Software as a Service, una nueva relación cliente-proveedor

10 Jun 2009 en Software

Un packaging y forma de entrega diferentes, con una inversión inicial mucho menor y una implementación más rápida, son algunos de los beneficios obvios de SaaS frente a la compra de software en su formato convencional. Pero ¿Son éstas las principales ventajas de SaaS?
Según Jeff Kaplan, director de THINKstrategies, empresa especializada en la investigación y asesoramiento en alternativas on-demand, lo más trascendente del movimiento SaaS es el cambio que genera en la relación cliente-proveedor.
En el modelo Saas, la responsabilidad de una implantación y mantenimiento exitosos de las aplicaciones, pasa de manos del cliente, a las del proveedor. Es el proveedor quién está más seriamente involucrado en lograr el funcionamiento exitoso de la aplicación.

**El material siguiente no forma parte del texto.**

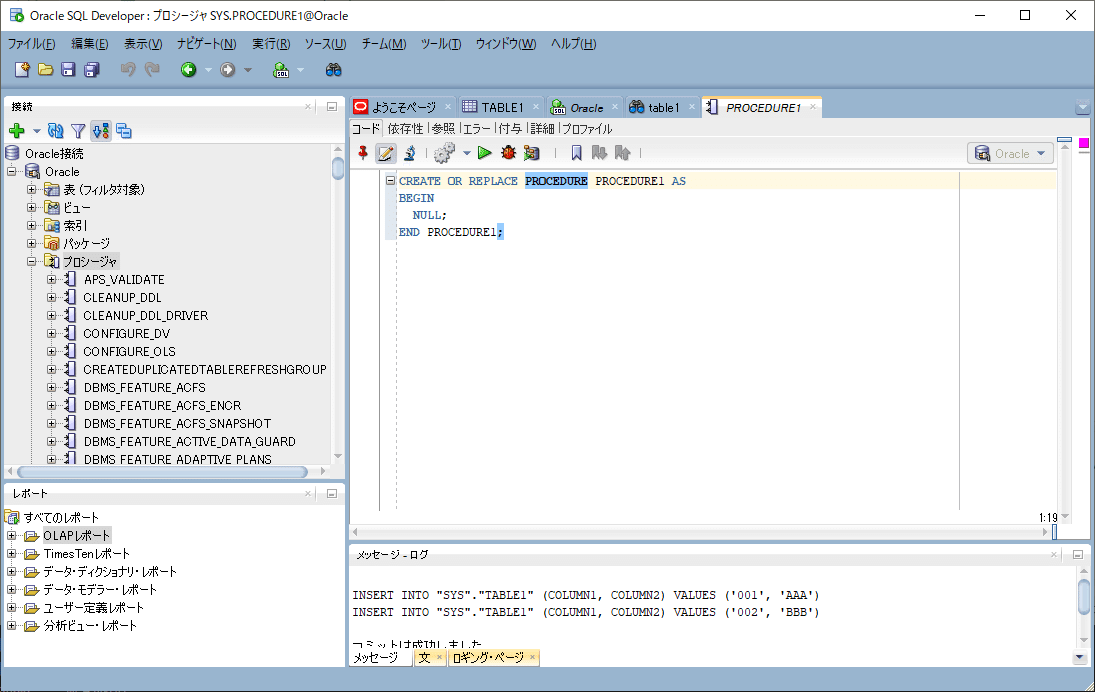This screenshot has width=1095, height=692.
Task: Enable sorted display in the connections panel
Action: click(x=101, y=130)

Que una aplicación deba funcionar correctamente no debería ser algo excepcional, pero tampoco es la regla. Muchos softwares van dando a conocer sus bugs mediante descubrimientos de los clientes, quienes luego deben esperar meses por actualizaciones que resuelvan los problemas
Si una solución Saas no funciona, el cliente puede abandonar al proveedor ya que no ha realizado una inversión importante que deba ser amortizada. Es el proveedor el que estará, de esa forma, bajo toda la presión para conseguir la satisfacción de su cliente si no quiere perderlo.
Además de lo anterior, la aplicación SaaS deberá funcionar ajustándose a los procesos de negocio de los clientes sin requerir cambios o customización intensivos. Las aplicaciones on-premise, en cambio, suelen requerir extensas customizaciones para operar en muchas empresas. Eso suele multiplicar el costo de implementación del software y complicar el proceso de mantenimiento.

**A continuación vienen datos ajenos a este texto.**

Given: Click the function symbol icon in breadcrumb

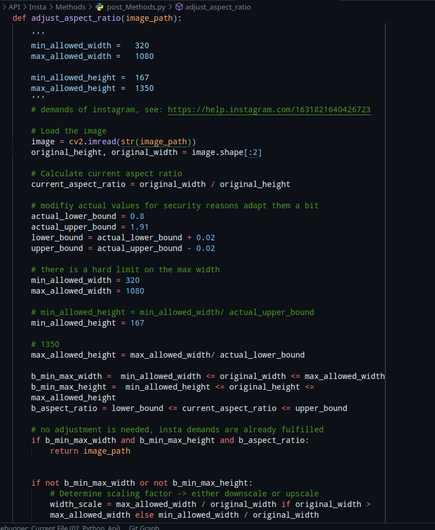Looking at the screenshot, I should (179, 7).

En numerosas organizaciones las aplicaciones on-premise han sido customizadas en exceso y eso, a la vez, representa un desafío para los proveedores cuando tienen que dar un soporte satisfactorio a los requerimientos del cliente. El problema es que no siempre están completamente al tanto de las configuraciones creadas por el cliente.
Por otra parte, los clientes suelen resistir la actualización y upgrade de sus softwares por miedo a que ocurran interrupciones en sus operaciones y eso equivale a decir que no podrán aprovechar las ventajas de las innovaciones de sus proveedores.
Bajo el esquema uno-a-muchos de SaaS, cada cliente se beneficia de los upgrades y updates. Los usuarios más básicos, cuentan con las mismas posibilidades funcionales que los más sofisticados o grandes en términos de confiabilidad, performance y seguridad.
En software convencional no es sencillo mantener una relación directa con el cliente para obtener pautas de mejora a los productos. Canales, VARs, outsourcers y otros intermediarios se interponen entre las dos partes e impiden ver con claridad las siempre cambiantes formas en que los clientes usan el software. La conexión directa que existe en el modelo SaaS, en cambio, permite un mayor insight de la forma en que los usuarios finales usan la aplicación, de manera que el proveedor puede mejorarla constantemente.
La satisfacción alcanzada con el modelo SaaS es sorprendente. Una encuesta de THINKstrategies y Cutter Consortium, mostró que a finales de 2008 más del 90% de los clientes estaban satisfechos con la calidad de sus soluciones y pensaban en renovar sus contratos, además de extender el alcance de las aplicaciones a socios de negocios.